▸ What to produce: List every line below containing "button".

▸ Information supplied:
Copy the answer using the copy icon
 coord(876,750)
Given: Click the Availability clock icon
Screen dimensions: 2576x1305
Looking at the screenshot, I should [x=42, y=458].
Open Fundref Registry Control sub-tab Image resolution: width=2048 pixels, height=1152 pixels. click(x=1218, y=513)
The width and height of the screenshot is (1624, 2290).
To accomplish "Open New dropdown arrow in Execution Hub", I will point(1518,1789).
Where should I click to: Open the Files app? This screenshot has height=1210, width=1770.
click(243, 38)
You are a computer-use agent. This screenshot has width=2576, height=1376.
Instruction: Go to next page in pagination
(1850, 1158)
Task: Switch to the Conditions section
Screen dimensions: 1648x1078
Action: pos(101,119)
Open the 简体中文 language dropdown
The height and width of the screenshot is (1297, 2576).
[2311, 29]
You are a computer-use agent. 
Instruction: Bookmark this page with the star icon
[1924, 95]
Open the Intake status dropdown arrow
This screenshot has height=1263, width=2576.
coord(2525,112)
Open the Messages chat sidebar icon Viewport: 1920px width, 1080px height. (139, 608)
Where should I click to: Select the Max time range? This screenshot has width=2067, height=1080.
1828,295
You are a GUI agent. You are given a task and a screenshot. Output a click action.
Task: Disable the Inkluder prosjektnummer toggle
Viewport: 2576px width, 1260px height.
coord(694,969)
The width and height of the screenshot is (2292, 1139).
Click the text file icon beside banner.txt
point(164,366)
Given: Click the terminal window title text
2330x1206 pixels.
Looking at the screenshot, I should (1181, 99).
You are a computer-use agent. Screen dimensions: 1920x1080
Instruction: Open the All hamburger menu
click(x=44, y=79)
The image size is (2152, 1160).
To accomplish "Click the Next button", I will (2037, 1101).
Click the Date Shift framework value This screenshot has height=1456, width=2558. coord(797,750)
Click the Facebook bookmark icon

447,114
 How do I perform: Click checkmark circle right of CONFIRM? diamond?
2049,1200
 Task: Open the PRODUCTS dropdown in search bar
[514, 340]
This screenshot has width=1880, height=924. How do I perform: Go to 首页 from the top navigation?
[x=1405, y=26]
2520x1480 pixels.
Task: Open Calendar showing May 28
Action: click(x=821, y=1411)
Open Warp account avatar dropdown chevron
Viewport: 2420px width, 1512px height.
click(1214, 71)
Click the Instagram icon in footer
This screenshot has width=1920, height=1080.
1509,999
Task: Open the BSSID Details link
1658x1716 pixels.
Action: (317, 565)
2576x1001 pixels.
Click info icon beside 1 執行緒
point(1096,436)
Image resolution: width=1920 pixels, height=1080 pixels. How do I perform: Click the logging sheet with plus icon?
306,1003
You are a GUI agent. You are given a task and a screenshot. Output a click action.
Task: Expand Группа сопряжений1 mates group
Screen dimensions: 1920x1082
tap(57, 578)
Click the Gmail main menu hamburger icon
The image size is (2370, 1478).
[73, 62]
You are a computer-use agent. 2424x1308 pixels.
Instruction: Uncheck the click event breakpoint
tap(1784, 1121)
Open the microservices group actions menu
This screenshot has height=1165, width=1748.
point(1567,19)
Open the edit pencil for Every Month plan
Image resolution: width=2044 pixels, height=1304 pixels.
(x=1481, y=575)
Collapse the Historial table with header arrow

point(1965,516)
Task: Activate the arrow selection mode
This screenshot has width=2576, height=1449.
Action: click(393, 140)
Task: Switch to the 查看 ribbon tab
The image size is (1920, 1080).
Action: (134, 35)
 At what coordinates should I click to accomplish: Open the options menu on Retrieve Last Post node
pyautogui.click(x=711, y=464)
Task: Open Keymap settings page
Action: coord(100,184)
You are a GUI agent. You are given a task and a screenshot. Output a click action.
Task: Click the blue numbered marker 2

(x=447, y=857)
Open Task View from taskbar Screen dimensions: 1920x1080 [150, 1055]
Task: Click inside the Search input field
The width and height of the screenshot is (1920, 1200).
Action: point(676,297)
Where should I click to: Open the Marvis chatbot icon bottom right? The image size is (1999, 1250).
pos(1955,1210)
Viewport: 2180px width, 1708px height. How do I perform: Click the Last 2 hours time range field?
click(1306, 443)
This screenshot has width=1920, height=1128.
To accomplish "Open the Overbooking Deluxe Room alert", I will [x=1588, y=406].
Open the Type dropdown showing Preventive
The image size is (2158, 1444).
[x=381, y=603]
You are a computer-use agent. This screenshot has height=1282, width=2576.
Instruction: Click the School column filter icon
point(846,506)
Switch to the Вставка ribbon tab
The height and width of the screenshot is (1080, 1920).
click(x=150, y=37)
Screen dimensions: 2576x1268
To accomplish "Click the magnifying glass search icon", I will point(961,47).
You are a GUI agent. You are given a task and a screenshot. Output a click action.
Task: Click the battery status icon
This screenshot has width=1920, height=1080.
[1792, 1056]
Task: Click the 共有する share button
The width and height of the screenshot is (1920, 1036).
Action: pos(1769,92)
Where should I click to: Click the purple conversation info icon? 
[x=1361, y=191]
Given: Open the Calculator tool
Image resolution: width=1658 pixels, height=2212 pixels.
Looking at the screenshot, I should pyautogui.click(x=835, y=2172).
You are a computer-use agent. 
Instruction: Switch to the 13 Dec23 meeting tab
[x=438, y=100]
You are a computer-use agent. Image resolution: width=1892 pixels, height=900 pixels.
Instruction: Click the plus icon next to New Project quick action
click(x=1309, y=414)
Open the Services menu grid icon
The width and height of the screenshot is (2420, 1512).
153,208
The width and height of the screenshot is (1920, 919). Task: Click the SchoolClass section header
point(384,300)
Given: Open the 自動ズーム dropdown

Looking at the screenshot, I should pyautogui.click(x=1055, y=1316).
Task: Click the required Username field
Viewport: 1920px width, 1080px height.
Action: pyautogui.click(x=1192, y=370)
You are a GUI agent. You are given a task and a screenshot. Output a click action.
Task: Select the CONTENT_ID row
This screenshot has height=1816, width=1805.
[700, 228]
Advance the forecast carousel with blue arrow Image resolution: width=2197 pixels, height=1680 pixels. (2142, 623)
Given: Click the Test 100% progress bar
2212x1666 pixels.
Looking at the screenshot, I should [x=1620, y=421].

▸ Completed exercise:
To accomplish "Click the Next button", I will (2037, 1101).
Task: Click the 共有する share button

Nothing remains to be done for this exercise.